There are additional reasons for studying Integrative Medicine around the world. The most obvious are the knowledge of new potential treatments that are unknown to the West and the need to identify the biochemical composition of the active agents in some herbs. Examples include the herb trichosanthin, which has undergone trials by the FDA, and an herb called qinghaosu used for treating fever in China for over 2000 years. In 1971, it was found to have antimalarial activity, the active ingredient being artemesin. Another benefit to this endeavor is to learn how other countries with high rates of Integrative Medicine use and deal with what seems in the West to be the conflict between Conventional Medicine and Integrative Medicine. As East and West continue to meet, it is important to know how different countries integrate, separate, or mediate between the two.

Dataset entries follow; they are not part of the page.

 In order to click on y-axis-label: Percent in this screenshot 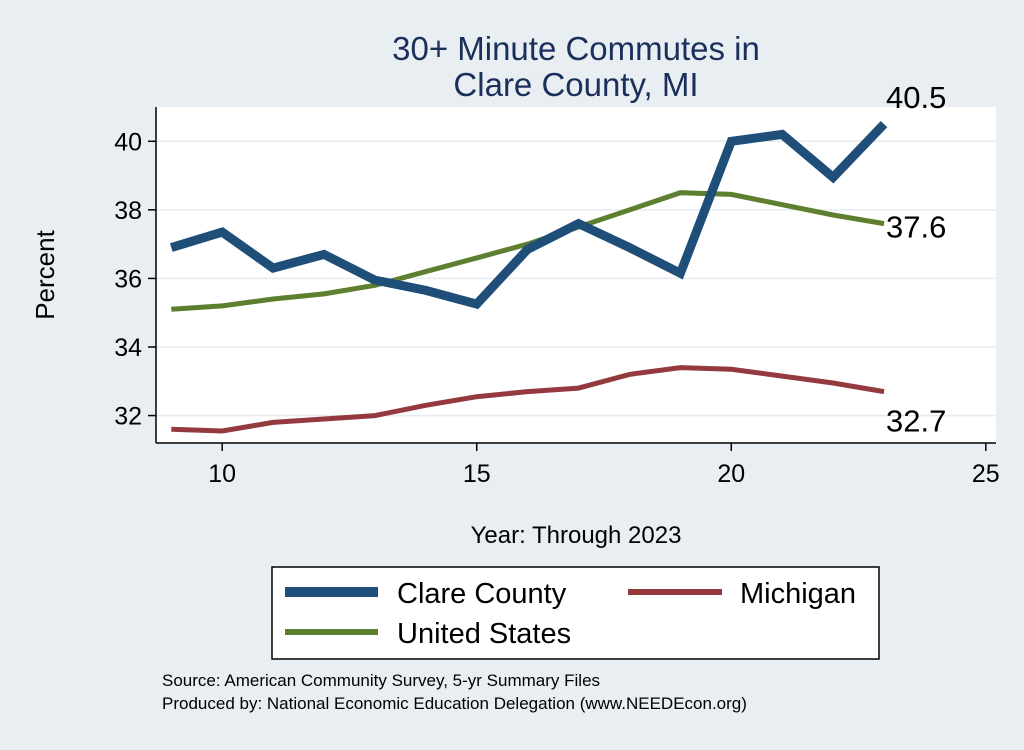, I will do `click(45, 274)`.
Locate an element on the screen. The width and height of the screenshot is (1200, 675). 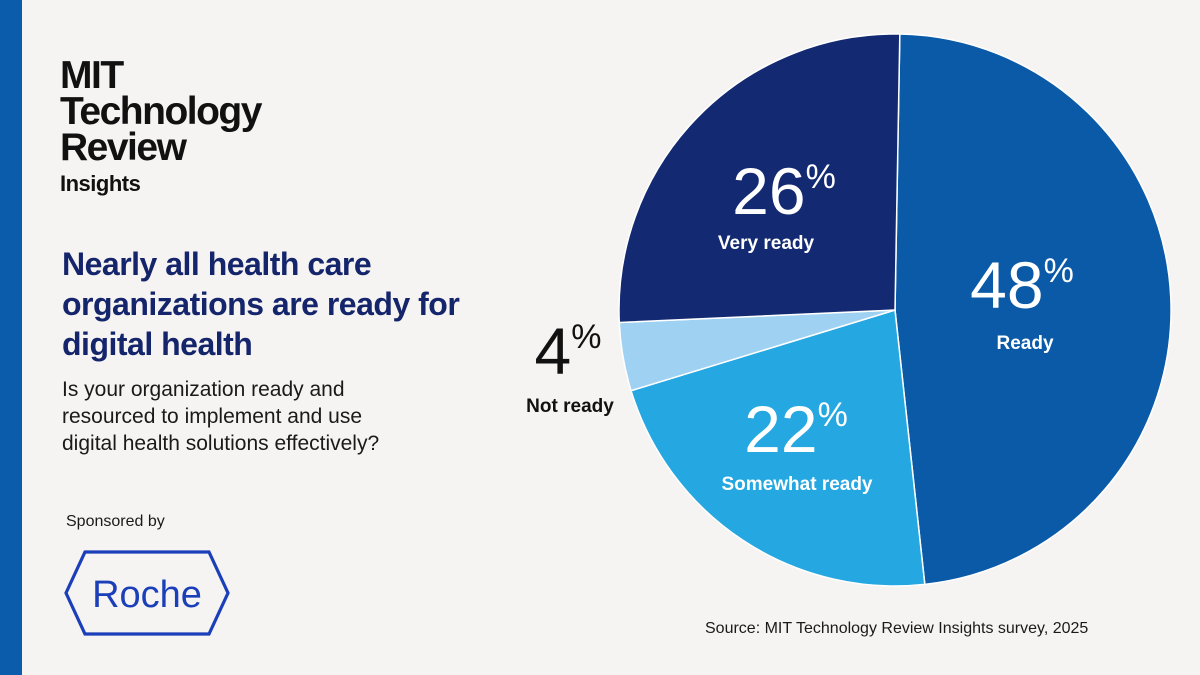
pie-category-label-not-ready: Not ready is located at coordinates (570, 406).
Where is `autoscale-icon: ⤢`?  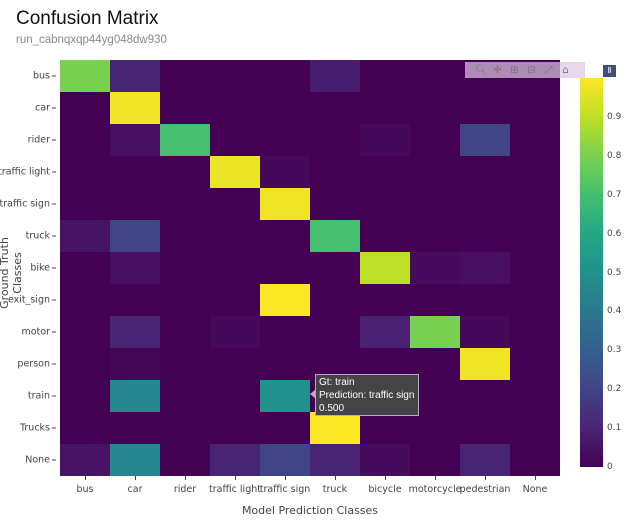 autoscale-icon: ⤢ is located at coordinates (548, 70).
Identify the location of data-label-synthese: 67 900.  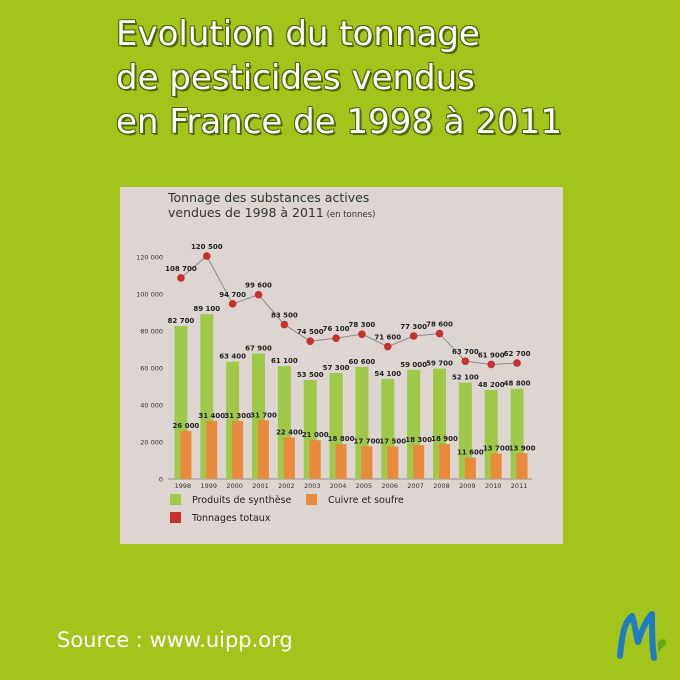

China is perhaps the best example in the world of an environment in which Integrative Medicine and conventional therapies are colleagues. According to Hesketh and Zhu, "China is the only country in the world where Western medicine and traditional medicine work alongside each other at every level of the health care system." In the Western medicine hospitals in China, approximately 40% of the medicines are traditional, and in the traditional Chinese hospitals, about 40% of the medicines prescribed are Western. A survey done in two village health clinics in Zhejiang Province showed that practitioners always prescribed a combination of Western and Chinese medicine. Communication among disciplines about all aspects of the patient in the care of older persons is the backbone of successful systems, for the hospital, for innovative care of frail older persons, and for home care programs. Included in this, of course, is communication to and from the patient and the health-care team. An additional reason to open up lines of communication about use of Integrative Medicine is to improve patient satisfaction. For some unscientific reasons, perceived effectiveness of Integrative Medicine by patients is very high. Awareness of patients' use of Integrative Medicine and understanding why they do so is not acknowledgment of effectiveness. Obtaining trust from patients can improve the health–care relationship, as indicated by the patient who tells others, "My doctor understands me." This is how many systems now track patient satisfaction.